Start of DATASET EXCERPTS
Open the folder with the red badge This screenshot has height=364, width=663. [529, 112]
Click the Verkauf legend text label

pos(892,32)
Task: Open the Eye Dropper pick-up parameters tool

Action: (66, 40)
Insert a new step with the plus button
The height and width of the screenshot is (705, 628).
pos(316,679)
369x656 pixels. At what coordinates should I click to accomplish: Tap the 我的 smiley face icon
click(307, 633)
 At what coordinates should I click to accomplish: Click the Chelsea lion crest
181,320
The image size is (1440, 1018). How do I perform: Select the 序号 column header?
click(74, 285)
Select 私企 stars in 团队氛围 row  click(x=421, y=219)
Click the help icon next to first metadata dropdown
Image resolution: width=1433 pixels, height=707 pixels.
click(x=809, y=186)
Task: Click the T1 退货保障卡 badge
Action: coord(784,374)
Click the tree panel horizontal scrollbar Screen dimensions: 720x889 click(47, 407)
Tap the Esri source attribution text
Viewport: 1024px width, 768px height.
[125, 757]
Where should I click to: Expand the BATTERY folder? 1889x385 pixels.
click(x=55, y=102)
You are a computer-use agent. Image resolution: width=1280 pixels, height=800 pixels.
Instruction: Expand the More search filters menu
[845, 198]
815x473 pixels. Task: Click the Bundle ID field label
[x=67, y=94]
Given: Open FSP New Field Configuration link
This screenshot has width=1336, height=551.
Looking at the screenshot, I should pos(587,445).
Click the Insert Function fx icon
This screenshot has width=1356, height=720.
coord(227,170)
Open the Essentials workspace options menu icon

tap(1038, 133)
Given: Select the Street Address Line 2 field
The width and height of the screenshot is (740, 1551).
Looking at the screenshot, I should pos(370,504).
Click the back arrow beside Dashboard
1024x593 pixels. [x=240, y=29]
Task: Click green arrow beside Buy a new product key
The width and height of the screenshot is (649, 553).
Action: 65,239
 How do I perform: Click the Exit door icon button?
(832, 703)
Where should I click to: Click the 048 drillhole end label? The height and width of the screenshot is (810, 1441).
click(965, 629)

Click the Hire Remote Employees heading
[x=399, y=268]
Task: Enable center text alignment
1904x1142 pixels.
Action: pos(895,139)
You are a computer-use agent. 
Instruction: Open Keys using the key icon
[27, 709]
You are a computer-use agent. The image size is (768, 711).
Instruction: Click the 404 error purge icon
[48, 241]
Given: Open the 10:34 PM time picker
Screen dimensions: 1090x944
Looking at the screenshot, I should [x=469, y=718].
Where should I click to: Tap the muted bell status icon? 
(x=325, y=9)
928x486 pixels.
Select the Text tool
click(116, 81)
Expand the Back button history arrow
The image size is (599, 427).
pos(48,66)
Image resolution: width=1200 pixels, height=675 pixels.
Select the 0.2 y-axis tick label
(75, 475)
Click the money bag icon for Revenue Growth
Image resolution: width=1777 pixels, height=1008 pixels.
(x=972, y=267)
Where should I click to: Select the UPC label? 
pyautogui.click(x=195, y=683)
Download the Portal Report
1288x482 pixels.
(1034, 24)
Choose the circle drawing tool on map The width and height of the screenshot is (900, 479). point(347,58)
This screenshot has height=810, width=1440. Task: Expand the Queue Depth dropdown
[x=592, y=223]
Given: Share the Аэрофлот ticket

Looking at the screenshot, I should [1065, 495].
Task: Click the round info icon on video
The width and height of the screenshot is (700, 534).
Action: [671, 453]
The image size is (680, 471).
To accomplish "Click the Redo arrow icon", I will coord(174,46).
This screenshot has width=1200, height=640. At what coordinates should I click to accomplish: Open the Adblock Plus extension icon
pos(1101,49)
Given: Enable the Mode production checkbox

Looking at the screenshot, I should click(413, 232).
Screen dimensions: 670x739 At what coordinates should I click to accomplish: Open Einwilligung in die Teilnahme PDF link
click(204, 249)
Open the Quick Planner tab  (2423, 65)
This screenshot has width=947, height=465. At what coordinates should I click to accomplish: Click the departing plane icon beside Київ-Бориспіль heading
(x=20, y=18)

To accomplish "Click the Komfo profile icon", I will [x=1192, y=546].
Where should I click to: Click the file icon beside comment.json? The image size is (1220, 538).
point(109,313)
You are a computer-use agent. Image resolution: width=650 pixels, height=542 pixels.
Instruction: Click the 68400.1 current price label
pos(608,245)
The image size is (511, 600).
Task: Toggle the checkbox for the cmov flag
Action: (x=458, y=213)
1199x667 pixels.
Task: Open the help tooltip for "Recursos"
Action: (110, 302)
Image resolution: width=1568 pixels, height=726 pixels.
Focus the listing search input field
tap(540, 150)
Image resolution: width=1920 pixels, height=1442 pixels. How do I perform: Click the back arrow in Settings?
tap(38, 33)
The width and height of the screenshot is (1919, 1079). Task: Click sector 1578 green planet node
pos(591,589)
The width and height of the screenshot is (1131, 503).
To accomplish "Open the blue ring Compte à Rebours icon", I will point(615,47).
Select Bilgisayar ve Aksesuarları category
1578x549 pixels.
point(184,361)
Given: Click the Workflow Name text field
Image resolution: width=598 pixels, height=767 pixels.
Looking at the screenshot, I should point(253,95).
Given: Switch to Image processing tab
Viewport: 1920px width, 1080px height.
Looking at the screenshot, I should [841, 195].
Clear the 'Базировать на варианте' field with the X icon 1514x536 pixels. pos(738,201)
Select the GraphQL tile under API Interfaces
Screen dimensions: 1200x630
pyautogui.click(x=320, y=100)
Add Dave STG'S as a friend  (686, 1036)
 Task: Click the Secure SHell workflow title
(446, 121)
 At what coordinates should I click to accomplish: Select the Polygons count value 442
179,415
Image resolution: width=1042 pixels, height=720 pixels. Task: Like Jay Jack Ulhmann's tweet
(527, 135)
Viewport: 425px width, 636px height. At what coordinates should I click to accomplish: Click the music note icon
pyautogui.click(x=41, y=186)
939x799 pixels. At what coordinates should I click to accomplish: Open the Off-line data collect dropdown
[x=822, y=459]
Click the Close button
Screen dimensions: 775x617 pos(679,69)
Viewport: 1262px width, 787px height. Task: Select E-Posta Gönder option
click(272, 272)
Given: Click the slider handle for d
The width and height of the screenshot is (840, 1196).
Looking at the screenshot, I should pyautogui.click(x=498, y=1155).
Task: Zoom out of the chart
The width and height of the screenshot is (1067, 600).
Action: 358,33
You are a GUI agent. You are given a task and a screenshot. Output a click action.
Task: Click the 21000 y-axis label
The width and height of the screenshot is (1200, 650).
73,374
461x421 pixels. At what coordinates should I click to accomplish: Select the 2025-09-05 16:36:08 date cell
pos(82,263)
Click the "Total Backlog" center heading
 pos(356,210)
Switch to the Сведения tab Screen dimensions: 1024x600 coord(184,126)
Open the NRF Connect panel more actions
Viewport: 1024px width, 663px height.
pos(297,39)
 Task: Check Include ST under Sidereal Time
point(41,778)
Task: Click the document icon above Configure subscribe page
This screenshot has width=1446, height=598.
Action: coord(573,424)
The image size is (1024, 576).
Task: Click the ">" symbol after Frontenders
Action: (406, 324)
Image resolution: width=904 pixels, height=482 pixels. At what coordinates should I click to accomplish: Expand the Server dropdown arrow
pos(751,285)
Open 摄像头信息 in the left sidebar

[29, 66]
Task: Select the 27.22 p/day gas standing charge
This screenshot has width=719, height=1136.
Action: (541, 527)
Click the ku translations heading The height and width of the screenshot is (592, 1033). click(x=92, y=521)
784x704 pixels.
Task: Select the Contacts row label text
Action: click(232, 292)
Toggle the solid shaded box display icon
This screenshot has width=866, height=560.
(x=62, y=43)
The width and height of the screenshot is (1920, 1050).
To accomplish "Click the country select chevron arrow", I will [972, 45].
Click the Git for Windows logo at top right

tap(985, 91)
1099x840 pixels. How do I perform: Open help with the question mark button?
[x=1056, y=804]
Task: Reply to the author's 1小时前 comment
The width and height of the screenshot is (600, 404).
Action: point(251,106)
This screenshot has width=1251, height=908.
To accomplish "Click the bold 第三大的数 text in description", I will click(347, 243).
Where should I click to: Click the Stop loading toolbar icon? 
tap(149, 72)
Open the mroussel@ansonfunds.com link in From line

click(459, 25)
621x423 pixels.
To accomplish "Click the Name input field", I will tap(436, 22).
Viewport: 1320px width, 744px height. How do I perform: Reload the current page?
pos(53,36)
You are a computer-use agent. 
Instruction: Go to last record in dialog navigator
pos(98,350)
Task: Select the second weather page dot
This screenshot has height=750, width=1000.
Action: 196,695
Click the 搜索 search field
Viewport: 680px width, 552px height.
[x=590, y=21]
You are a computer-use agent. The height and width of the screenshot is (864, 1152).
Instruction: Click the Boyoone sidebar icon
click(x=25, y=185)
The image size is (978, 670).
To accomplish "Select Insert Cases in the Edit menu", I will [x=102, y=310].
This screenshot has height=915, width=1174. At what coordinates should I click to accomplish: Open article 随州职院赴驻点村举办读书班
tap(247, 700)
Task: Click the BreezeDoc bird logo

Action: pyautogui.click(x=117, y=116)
End of DATASET EXCERPTS
Keeping every character as it is, restate the lines above that run from the line with "Task: Zoom out of the chart" through the line with "Task: Click the 21000 y-axis label", both included, and nothing else.

Task: Zoom out of the chart
The width and height of the screenshot is (1067, 600).
Action: 358,33
You are a GUI agent. You are given a task and a screenshot. Output a click action.
Task: Click the 21000 y-axis label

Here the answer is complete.